Fragen spielen aus der Sicht eines Sachverständigen in einem Gerichtsverfahren eine zentrale Rolle. Im Laufe eines Verfahrens kommen Fragen auf, die nur der Fachexperte beantworten kann. Das Gericht fasst sie in einem Beschluss zusammen und beauftragt den Sachverständigen, eine Antwort darauf zu geben. Was aber aus verschieden Gründen oft nicht klappt: Etwa wenn die Sache in ein anderes Fachgebiet gehört, wenn eine Antwort darauf mangels ausreichender Grundlagen nicht möglich ist oder wenn Fragen für das Verfahren zweitrangig oder gar unwichtig werden. Das war in der Verhandlung heute der Fall.

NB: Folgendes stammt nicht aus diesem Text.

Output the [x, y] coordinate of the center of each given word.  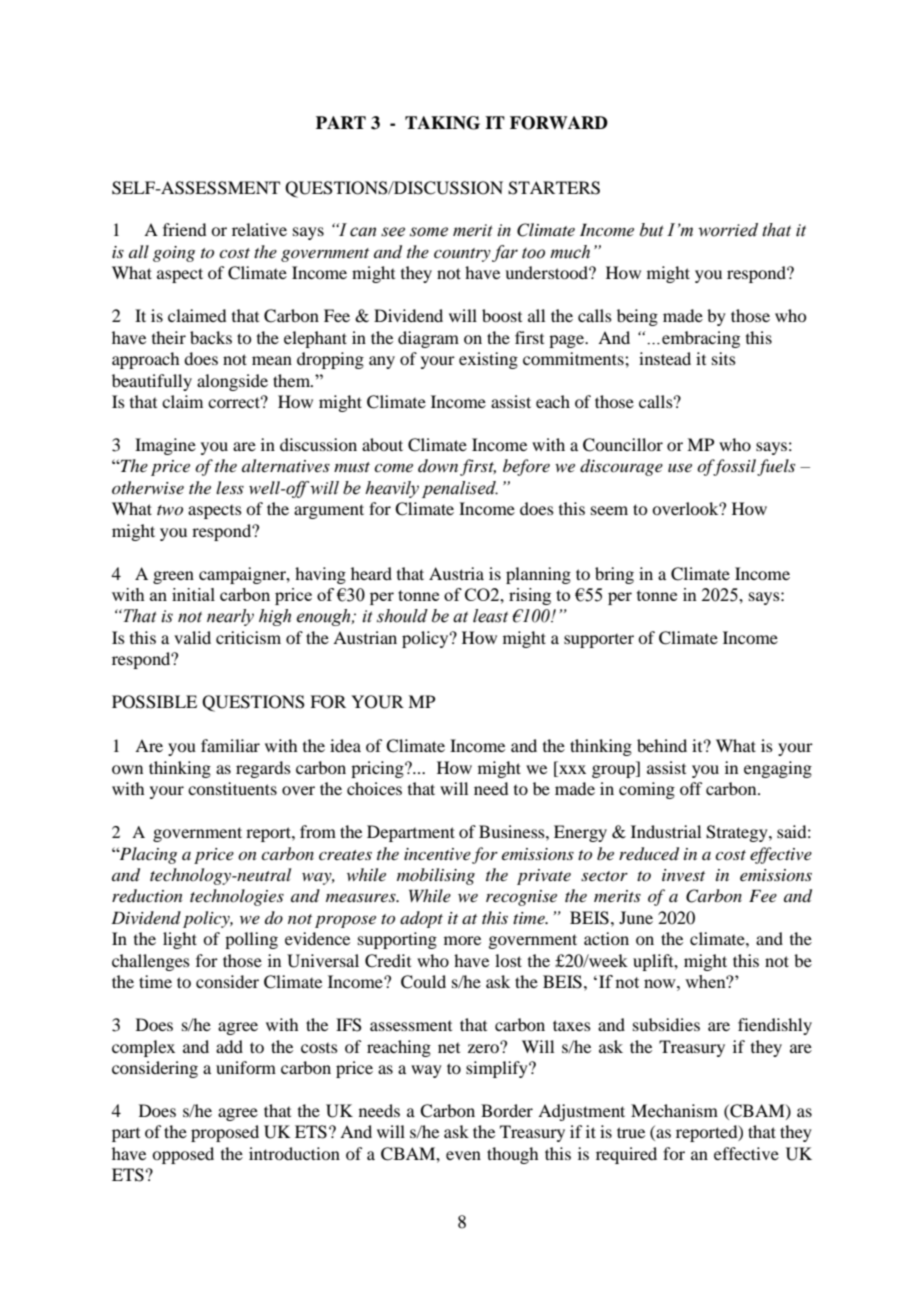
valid [192, 637]
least [490, 616]
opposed [183, 1155]
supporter [599, 641]
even [463, 1155]
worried [728, 230]
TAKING [442, 123]
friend [184, 229]
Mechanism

„Das Gericht besucht sie auch gerne einmal zu Hause!“ – Einen Werbespruch dieser Art gibt es nicht, er würde wohl bei vielen eher ein mulmiges Gefühl hinterlassen. Der kleine Scherz sei aber erlaubt, denn in meiner Laufbahn ist es schon des Öfteren vorgekommen, dass eine „Tagsatzung“, wie das so schön im Gerichtsdeutsch heißt, in privaten Räumen oder Liegenschaften stattgefunden hat. Dass ist zweckmäßig, wenn sich zum Beispiel der Richter selbst einen Überblick verschaffen möchte oder aber wenn Sachverhalte vorliegen, die nur durch richterlichen Ortsaugenschein oder Vernehmungen vor Ort geklärt werden können.
Konzentration auf Wesentliches …
In meinem Fall ging es aber um das Thema Fragen. Das gegenständliche Gerichtsverfahren dauerte schon eine ganze Weile, meine erste Befundaufnahme lag schon ein Jahr zurück. Seither hatte es mehrere Verhandlungen mit Vernehmung von Parteien und Zeugen gegeben. Die ursprünglich der Befundung zugrundeliegenden Fragen des Gerichts hatten in der Zwischenzeit einiges an Zuwachs bekommen, ergänzende Befundaufnahmen waren erforderlich geworden. Dazu kam, dass sich aufgrund der Zeugenaussagen und der Ereignisse der Fokus des Verfahrens allmählich auf wenige Fragen zu konzentrieren begann und die anderen in den Hintergrund traten.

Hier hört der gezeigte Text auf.